> **What to produce**
The lines to repeat run from the one containing "Task: Switch to the Filmy tab" through the last line of the records below; repeat them exactly and give nothing more.
##### Data shown
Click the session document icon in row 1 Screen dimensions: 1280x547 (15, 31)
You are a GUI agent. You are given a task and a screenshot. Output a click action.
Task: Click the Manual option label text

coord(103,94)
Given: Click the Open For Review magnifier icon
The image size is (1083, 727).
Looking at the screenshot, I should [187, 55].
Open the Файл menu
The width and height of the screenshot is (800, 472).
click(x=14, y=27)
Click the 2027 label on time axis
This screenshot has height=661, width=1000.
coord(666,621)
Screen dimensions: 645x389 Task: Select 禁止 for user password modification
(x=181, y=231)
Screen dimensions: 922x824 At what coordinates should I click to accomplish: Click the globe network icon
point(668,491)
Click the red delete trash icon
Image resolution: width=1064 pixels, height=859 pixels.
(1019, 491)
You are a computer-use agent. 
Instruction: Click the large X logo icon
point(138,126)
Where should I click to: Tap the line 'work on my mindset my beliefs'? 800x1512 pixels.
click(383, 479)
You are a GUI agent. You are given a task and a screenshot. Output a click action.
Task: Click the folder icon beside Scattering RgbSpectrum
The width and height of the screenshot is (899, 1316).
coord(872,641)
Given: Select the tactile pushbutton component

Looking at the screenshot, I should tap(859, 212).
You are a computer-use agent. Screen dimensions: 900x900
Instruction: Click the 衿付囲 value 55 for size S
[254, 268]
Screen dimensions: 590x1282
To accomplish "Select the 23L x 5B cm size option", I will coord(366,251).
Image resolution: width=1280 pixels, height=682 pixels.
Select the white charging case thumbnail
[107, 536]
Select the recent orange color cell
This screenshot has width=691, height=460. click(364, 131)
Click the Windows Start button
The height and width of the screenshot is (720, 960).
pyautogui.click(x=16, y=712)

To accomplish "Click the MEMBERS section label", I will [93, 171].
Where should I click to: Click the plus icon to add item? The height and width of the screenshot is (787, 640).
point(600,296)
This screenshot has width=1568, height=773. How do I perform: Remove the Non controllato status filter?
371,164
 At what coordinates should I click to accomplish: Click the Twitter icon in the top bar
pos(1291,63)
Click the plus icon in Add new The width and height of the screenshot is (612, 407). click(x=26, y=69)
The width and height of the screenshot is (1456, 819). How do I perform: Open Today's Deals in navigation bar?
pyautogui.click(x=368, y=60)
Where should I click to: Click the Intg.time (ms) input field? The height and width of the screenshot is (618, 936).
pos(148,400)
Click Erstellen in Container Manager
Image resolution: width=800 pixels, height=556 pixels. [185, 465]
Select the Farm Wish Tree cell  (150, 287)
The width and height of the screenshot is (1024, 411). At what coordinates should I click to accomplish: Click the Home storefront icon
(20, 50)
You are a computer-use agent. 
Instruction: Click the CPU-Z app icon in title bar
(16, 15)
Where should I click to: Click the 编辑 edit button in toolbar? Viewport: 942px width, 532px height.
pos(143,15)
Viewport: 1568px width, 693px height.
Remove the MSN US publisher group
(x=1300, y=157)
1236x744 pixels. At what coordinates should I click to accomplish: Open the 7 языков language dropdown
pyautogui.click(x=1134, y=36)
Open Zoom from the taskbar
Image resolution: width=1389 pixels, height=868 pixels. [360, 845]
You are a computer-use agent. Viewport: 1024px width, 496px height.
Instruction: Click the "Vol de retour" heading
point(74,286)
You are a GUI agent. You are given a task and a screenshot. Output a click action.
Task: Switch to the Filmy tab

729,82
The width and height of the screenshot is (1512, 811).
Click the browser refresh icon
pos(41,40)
##########
> **Task response**
Task: Switch to the Filmy tab

729,82
The width and height of the screenshot is (1512, 811).
Click the browser refresh icon
pos(41,40)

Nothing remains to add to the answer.